Vacuum Cleaners.  The technology has existed for more than 30 years to reduce the motor and suction noise by up to 50% …but they still make them loud.  If consumers demanded quieter vacuums they would sell them.

Vacuum Cleaners #2.  We like to hear things being sucked into the machines.  We love the little pings of micropebbles hitting the inside of the product.  So…they made that a feature.  We don’t need to hear that, they have prototypes that deaden that sound, but few people would buy them.

Cars with gasoline engines.  We love to hear the engine noises and sounds of acceleration.  As automobiles have become lighter and more efficient they naturally are producing less noise.  Yet manufacturers amplify those “beefy” sounds with product materials (and sometimes internal speaker systems)

Certain sounds are trademarks of the product.  Harley motorcycles don’t have to have “potato-potato-potato” engine rumbles!  It is engineered that way as a trademark sound.  Some people buy THAT product just to audibly show off.

If you can imagine any sound a product makes…that sound is almost never required for the product to perform its job more efficiently.  An example?  Snapple containers.  The lid of a fresh container “pops” when you open it.  It does not have to.  Other products are known fresh when opened with far less fanfare.

Kitchen blenders are often noisy when made from cheap materials.  Plastic parts make a blender noisy.  Cheap metal blades that aren’t really all that sharp … noisy.  Improper motor mounts with little sound deadening material … noisy.  The solution is to buy high-end products that promise less noise and stop buying those cutely designed cheaper models.

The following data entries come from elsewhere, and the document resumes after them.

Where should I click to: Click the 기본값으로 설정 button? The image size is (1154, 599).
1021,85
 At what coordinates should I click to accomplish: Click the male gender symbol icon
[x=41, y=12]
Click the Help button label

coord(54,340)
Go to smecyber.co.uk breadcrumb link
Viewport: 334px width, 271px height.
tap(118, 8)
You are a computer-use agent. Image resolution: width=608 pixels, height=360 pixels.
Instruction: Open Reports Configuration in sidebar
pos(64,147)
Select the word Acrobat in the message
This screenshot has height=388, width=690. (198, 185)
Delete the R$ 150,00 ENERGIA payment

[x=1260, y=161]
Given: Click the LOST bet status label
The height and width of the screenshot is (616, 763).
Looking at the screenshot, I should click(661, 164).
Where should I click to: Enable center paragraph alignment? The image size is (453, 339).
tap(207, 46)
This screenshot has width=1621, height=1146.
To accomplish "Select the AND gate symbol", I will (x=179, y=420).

Leaf blower manufacturers add “whine” enhancements to make their products sound more powerful.  The sound does not move a single leaf.

Walk behind lawn mowers are loud primarily because their “mufflers” are actually made to prevent grass fires, not to muffle sound.  They are cheap and easy to make and the manufacturers do not concern themselves overly with reducing the noise.  While the efficiency of the machine would be compromised if we restricted air flow, there is no reason these devices could not deaden the noise by a few more dB.  Cost to do that would be less than $1 according to one expert.  Strangely, European models already HAVE sound deadening mufflers as a standard feature.

Our microwave oven chirps and tones for every imaginable reason.  It plays a tune as soon as it finishes and repeats that tune to remind us a minute later.  The owner manual says to not leave the room when cooking with their product, so…why the loud tune immediately when finished?  If you are in the room…you KNOW when it stops (unless you are using a cheap blender).  [On “why should you not leave the room”:  According to the National Fire Protection Association, there is an average of 6,600 fires caused by microwave ovens, with 120 civilian injuries annually.  Most of these are caused by inattention during use.  You cannot monitor the oven when you are not near it.]

The washer and dryer also make chirps, tones, and tunes … depending on which selection chosen.  PLEASE!  Stop already!  I’m standing right in front of the offensive noisemaker LOOKING at the selections I am making.  Do they think every owner is blind?  There is no way to turn off the noises.

Did I mention that no matter what settings I change on my iPhone it still finds a way to beep or chirp when I get an update or when it wants me to do something for it?  (But don’t get me started!  So much for “user friendly!”)

So!  Are manufacturers LYING to us?  I would not go that far.  They are giving us what we demand, actually.

If we only knew we could reduce the noise just by asking…like, have a “smart switch” so I can turn off the “brrrrr,” or “swish,” or “growl” when it is bothering me.  We have an app for everything else, so why not THAT?

People associate noise with effectiveness, just as pest control customers used to associate odor with effectiveness.  Years ago pesticides had very strong odors.  Then they came out with micro-encapsulated products that were practically odorless.  The new products worked better, lasted longer, and used less active pesticide per treatment.  However, it was several years before customers trusted them…there was no odor.  Funny thing was that the old products’ odors never killed a single insect. Same with unnecessary noises.  They usually serve little practical purpose.

When my kids were young I would take apart their battery toys and place a piece of foam padding over the speaker.  Re-assembled they were still plenty loud but a Db dropped here and another there…adds up, both to frayed nerves and sensitive ears.

So, do we WANT all of these product sound enhancements?  I vote “NO.”  If we (the consumers) demand less noise I’m guessing we will get what we ask for.